Images do not belong in the copy. Retype all the entries below exactly.

# Collected data entries
──────────
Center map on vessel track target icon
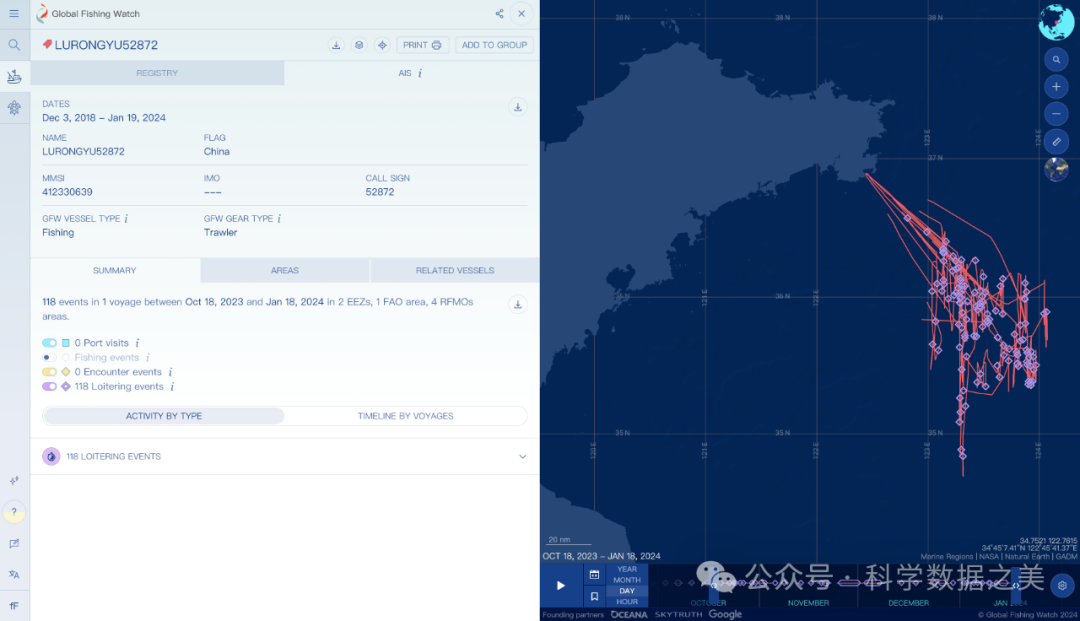 pos(382,45)
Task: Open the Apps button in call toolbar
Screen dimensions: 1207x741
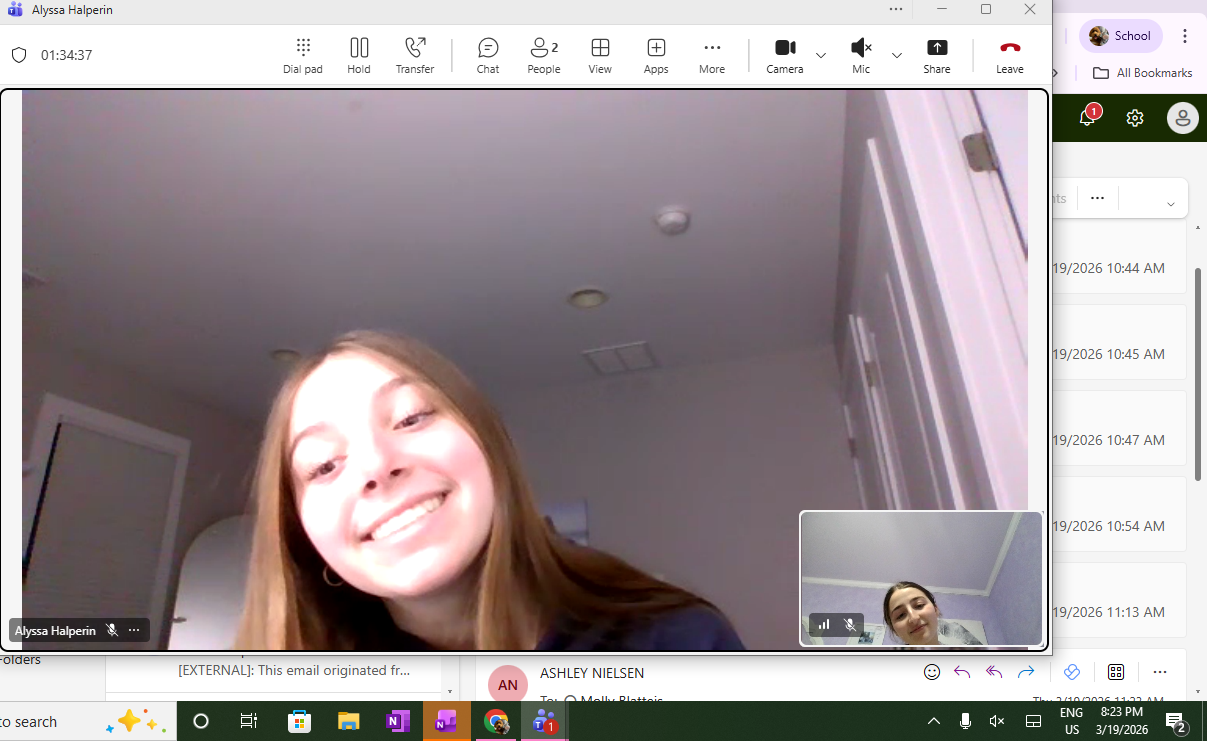Action: (x=656, y=55)
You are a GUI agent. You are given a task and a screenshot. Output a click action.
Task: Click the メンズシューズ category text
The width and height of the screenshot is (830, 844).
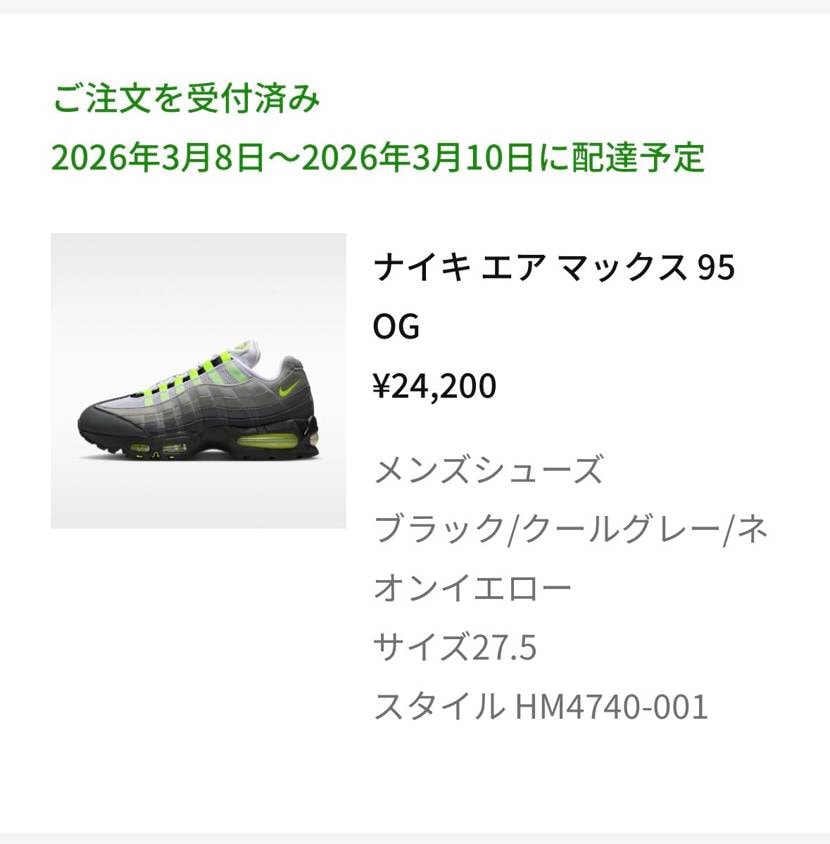(488, 469)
──────────
# TASK SOLUTION
Center map on vessel track target icon
 pos(382,45)
Task: Open the Apps button in call toolbar
Screen dimensions: 1207x741
Action: (x=656, y=55)
You are a GUI agent. You are given a task and a screenshot. Output a click action.
Task: Click the メンズシューズ category text
The width and height of the screenshot is (830, 844).
(488, 469)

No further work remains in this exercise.